Since Valentine's Day has just passed, i thot it fitting that we learn what scientists think of LOVE :
What is love? Dopamine, phenyl ethylamine and oxytocin...
Excepts from Andrew G Marshall's article
...On the one hand, love can lift us up; on the other, it can destroy us. The problem is further compounded because we generally also feel tremendous love for our mothers, our children, our friends - even chocolate. Or maybe especially chocolate.
... The pioneering sexologist Havelock Ellis provided a famous but entirely incorrect mathematical formula: love = sex + friendship. Freud dismissed romantic love as the sex urge, blocked. Social biologists have scanned our brains and identified three chemicals - dopamine, phenyl ethylamine and oxytocin - which they claim attract us exclusively to our mates for long enough, in their opinion, to conceive and give the offspring a secure start.
...Psychologist Dorothy Tennov interviewed 500 people from different backgrounds and age groups, both gay and straight, about falling in love, and found a startling similarity in how each respondent described their feelings.
The basic components were:
- intrusive thinking (you can't stop daydreaming about them);
- an aching in the heart;
- an acute sensitivity to any act or thought which can be interpreted favourably;
- fear of rejection and unsettling shyness in their presence;
- intensification through adversity (at least up to a point)

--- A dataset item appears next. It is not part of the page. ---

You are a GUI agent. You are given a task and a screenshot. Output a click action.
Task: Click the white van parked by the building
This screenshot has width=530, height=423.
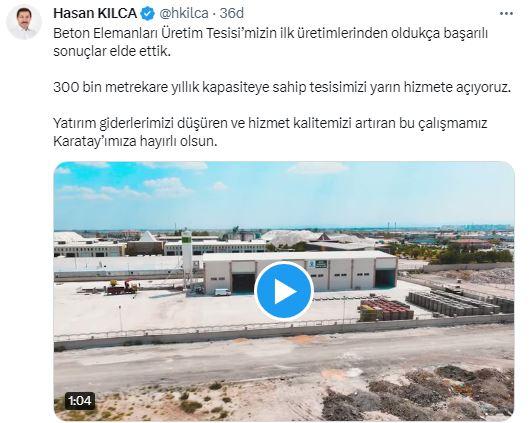point(222,292)
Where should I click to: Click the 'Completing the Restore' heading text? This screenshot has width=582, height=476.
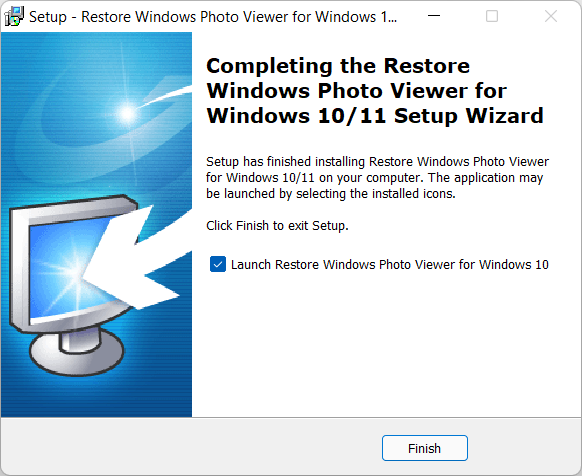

- and a disregard for all other concerns.
- a remarkable ability to emphasise what is truly admirable and avoid dwelling on the negative -
To distinguish between these overwhelming emotions and the more stable, domestic feelings experienced by long-term couples who are only too aware of their partner's failings, Tennov coined a new term: limerence.
For full article
http://www.flatrock.org.nz/topics/relationships/from_love_and_limerence.htm
according to Wikipedia:
Limerence is a cognitive and emotional state of being emotionally attached or even obsessed with another person, typically experienced involuntarily and characterized by a strong desire for reciprocation of one's feelings, but not primarily for a sexual relationship (although it can further intensify the situation). The term was coined by psychologist Dorothy Tennov to describe a near-obsessive form of romantic love.
Limerence is sometimes also interpreted as infatuation, or is colloquially known as a crush, but in reality it is something much different. In common speech, infatuation includes aspects of immaturity and extrapolation from insufficient information, and is usually short-lived.